The survey’s authors attribute scourges like obesity and substance abuse as causes of Americans’ dearth of happiness. Social media is a scourge as well, with Americans spending more time tethered to their phones and less time actually talking to and dealing with each other. Texting is no substitute for talk. Though this strikes us as odd, given that the chipper Scandinavians tweet as much as the rest of us. What’s clear is that, while affluence is happy-making, there is no straight line connection. Italians are wealthy, for example, but not happy. Italians have great food, beautiful cities, fabulous weather, and thousands of years of rich cultural traditions. But complaining is a human right, too.



However (there’s always a however), there are reasons to doubt some of the survey’s authoritative conclusions. For one, the survey doesn’t actually measure happiness, but the number of people who merely say they’re happy. “Taken all together,” the survey asks, “how would you say things are these days — would you say that you are very happy, pretty happy, or not too happy?” There may be pressure in Nordic countries to say you’re happy, and more pressure to grouse in Italy.

Curious as to why Denmark consistently ranks as one of the world’s happiest countries, Kaare Christensen, an epidemiology professor at the University of Southern Denmark, dug a little deeper. What the professor found was instructive and disturbing. The melancholy Danes are happy, it turns out, because they have low expectations. “When you’re down at the bottom like us, you hang on, you don’t expect much, and once in a while you win, and it’s that much better,” the professor says. “Year after year, [Danes] are pleasantly surprised to find that not everything is getting more rotten in the state of Denmark.”

Danes come top of such surveys because they’re asked at the beginning of the year what their expectations are, a Dane once told The Atlantic magazine, and “then they ask us at the end of the year whether those expectations were met. And because our expectations are so extremely low at the beginning of the year, they tend to get met more easily.”

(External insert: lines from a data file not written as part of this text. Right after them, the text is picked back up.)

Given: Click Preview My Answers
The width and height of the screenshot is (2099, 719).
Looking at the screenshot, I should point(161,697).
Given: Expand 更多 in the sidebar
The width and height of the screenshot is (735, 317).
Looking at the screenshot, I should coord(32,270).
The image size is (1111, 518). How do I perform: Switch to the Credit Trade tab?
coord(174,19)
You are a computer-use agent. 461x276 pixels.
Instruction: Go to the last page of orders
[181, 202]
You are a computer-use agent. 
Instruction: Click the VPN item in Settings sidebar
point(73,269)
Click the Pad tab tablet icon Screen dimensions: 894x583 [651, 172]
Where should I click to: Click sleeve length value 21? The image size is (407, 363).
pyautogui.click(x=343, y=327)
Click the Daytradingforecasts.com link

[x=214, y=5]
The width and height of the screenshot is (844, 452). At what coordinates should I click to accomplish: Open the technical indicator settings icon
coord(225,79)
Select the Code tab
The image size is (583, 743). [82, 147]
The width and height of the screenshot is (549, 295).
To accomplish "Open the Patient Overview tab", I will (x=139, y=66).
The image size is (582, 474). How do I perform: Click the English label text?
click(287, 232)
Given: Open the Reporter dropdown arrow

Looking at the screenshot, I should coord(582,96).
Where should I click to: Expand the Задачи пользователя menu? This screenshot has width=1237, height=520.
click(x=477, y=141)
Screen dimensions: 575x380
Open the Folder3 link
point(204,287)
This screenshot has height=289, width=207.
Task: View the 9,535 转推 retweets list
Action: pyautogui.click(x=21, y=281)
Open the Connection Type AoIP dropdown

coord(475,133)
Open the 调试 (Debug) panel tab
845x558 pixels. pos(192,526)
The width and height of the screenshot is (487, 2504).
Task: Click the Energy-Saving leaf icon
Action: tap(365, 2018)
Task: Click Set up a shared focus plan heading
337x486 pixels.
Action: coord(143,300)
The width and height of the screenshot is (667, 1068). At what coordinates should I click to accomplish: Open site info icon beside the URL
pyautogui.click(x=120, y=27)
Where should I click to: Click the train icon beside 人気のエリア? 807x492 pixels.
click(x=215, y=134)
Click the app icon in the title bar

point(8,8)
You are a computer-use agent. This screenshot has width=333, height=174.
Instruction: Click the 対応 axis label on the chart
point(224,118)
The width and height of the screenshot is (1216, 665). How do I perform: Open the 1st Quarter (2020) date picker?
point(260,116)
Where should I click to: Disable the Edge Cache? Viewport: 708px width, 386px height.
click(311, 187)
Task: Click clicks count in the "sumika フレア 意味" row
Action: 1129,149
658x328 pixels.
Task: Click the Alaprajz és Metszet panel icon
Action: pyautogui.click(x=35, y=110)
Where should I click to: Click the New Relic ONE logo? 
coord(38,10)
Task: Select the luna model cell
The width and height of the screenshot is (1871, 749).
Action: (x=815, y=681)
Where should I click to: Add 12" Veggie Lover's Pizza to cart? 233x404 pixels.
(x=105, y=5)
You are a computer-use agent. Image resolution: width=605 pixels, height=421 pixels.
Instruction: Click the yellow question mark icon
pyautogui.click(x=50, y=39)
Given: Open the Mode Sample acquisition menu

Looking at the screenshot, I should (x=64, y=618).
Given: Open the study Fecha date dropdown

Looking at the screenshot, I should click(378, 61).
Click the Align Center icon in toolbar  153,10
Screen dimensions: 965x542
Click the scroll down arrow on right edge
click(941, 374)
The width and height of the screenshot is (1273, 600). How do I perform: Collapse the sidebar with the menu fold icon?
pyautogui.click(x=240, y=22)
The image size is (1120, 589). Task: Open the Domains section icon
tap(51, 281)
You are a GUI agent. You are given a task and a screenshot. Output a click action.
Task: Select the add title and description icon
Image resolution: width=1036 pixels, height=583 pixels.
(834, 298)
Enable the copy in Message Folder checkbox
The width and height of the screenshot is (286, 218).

The United States, by contrast, is a nation founded on optimism. The belief that tomorrow will be a better day than today is essentially something like a national religion. Such optimism is a good problem to have, even if it leaves some people disappointed. It’s what spurs Americans to sail the seas and explore the heavens, to found world-beating businesses, and to get up every morning and go for it. America may not win happiness surveys, but it strikes us as better to be hopeful and occasionally disappointed than pessimistic and be surprised every morning, as the melancholy Danes apparently are, to see that the sun is still there.